BEGIN Data provided
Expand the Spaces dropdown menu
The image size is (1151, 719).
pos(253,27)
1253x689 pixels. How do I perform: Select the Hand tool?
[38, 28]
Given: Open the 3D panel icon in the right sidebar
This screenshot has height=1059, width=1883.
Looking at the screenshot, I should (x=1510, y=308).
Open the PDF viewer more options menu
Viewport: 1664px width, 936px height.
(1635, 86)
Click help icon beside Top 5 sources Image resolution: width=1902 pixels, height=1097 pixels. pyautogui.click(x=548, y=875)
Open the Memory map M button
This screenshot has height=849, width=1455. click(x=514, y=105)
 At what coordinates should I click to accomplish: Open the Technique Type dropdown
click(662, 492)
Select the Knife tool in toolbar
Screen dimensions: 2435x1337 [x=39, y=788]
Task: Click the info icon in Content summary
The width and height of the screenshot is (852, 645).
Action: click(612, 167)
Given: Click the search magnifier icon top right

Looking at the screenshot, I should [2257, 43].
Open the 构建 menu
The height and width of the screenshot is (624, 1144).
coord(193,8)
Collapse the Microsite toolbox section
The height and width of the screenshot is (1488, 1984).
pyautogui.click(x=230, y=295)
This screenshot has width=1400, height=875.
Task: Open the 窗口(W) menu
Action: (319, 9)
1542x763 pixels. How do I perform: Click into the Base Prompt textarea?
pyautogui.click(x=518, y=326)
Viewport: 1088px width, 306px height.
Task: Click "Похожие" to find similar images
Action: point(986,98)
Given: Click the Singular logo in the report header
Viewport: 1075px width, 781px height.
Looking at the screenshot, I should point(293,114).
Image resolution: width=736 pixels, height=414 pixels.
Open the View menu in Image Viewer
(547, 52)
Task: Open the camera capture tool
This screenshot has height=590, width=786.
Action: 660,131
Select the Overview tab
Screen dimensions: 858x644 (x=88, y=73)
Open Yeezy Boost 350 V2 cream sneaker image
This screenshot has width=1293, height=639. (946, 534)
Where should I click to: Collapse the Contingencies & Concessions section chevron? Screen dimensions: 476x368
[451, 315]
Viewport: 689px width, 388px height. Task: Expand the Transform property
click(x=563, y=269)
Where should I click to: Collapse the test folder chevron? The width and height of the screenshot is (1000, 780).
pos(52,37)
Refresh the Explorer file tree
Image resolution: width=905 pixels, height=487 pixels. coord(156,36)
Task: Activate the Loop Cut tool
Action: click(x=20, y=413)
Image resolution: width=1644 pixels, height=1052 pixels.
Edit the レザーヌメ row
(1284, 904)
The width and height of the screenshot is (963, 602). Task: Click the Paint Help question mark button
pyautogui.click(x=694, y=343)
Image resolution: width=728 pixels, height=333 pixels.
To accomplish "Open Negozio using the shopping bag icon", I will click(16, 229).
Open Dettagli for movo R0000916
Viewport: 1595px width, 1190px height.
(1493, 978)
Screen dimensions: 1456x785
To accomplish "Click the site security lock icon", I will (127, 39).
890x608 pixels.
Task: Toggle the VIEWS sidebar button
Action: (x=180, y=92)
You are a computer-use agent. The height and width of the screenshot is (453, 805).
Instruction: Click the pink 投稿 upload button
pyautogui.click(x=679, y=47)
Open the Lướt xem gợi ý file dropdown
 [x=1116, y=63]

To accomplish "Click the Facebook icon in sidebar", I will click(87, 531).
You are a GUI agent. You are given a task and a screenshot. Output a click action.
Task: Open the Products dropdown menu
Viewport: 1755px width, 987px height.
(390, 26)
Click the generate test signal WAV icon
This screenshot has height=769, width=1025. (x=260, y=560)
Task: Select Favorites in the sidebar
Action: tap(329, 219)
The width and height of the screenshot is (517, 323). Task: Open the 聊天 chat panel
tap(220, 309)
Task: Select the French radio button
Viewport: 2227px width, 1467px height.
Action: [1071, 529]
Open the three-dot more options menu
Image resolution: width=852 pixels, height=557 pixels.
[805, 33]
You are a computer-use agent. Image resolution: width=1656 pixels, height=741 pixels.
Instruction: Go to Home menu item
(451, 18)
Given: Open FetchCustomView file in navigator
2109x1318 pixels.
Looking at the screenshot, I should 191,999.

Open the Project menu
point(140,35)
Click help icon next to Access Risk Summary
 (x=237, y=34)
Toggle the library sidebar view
END Data provided
**Task brief**
Determine how many lines of the entries hold "agent", and reply with that number only.

**Output**
3